Antes da popularização, tinha o preconceito. Alguns segmentos antecessores ao samba como o lundum, uma dança de negros e mulatos, não tinha aceitação da elite branca por conta de gestos que imitavam o ato sexual. O calango, em Minas Gerais, era restrito, assim como o samba-roda da Bahia, que era malvisto pela sociedade. “Quando se entrava na casa das pessoas tinha choro e maxixe na sala. Na cozinha era samba, e no terreiro a pernada e o batuque. Da sala para a cozinha e da cozinha para o terreiro o gênero vai ficando mais negro e mais discriminado. Foi preciso passar por um processo de branqueamento”, analisa o professor de Ciências Sociais da UFG, Sebastião Rios, 52 anos.

No início dos anos 30, o gênero ganharia muitas variações como o samba-enredo, o samba-choro e o samba-canção. É desse período, também, o surgimento de ritmos criados para os grandes blocos de carnaval. Período de grandes nomes como Ary Barroso, Jacob do Bandolim, Cartola, Adoniran Barbosa, Herivelto Martins e Lupicínio Rodrigues. Não demorou muito para a batucada chegar aos EUA, com Carmen Miranda, umas das grandes responsáveis pela ponte internacional. “Você tem o Rio de Janeiro para o samba e São Paulo para a música caipira, que são quase da mesma época”, cita Rios.

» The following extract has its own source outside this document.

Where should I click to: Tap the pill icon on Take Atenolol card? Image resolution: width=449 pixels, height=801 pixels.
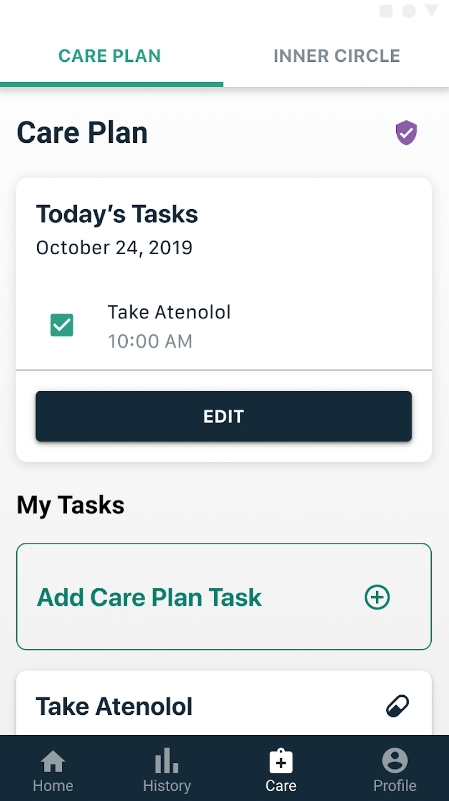tap(397, 706)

Nas décadas seguintes, a fábrica de ícones não parou. São incontáveis: Elza Soares, Jair Rodrigues, Dona Ivone Lara, João Nogueira, Roberto Ribeiro, Beth Carvalho, Clementina de Jesus, Leci Brandão, Sombrinha, Jovelina Pérola Negra e Demônios da Garoa. Teve sua transformação em bossa nova, a moderna apropriação pela Tropicália e a sofisticada releitura de suas origens via Paulinho da Viola. Ganhou musical com Diogo Nogueira e será tema no carnaval 2016 pela Beija-Flor. É o que Dorival Caymmi gravou no Samba da Minha Terra: “Quem não gosta de samba, bom sujeito não é. É ruim da cabeça, ou doente do pé.”